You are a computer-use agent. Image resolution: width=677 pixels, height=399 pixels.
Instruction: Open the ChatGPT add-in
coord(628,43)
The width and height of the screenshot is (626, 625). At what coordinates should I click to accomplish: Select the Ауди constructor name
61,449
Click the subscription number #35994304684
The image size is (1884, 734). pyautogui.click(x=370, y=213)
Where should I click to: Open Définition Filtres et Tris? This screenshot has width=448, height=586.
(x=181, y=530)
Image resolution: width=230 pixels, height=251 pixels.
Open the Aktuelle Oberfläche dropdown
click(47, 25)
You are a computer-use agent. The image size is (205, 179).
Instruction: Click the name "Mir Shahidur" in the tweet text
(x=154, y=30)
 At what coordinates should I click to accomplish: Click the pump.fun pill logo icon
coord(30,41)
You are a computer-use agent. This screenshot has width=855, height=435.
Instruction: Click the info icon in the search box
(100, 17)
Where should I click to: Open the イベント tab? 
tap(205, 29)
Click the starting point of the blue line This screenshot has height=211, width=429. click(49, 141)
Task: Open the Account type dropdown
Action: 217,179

------------

• Task directions
Once you have read the records above, write them out again exactly.

• Answer box
You are a computer-use agent. Image resolution: width=677 pixels, height=399 pixels.
Instruction: Open the ChatGPT add-in
coord(628,43)
The width and height of the screenshot is (626, 625). At what coordinates should I click to accomplish: Select the Ауди constructor name
61,449
Click the subscription number #35994304684
The image size is (1884, 734). pyautogui.click(x=370, y=213)
Where should I click to: Open Définition Filtres et Tris? This screenshot has width=448, height=586.
(x=181, y=530)
Image resolution: width=230 pixels, height=251 pixels.
Open the Aktuelle Oberfläche dropdown
click(47, 25)
You are a computer-use agent. The image size is (205, 179).
Instruction: Click the name "Mir Shahidur" in the tweet text
(x=154, y=30)
 At what coordinates should I click to accomplish: Click the pump.fun pill logo icon
coord(30,41)
You are a computer-use agent. This screenshot has width=855, height=435.
Instruction: Click the info icon in the search box
(100, 17)
Where should I click to: Open the イベント tab? 
tap(205, 29)
Click the starting point of the blue line This screenshot has height=211, width=429. click(49, 141)
Task: Open the Account type dropdown
Action: 217,179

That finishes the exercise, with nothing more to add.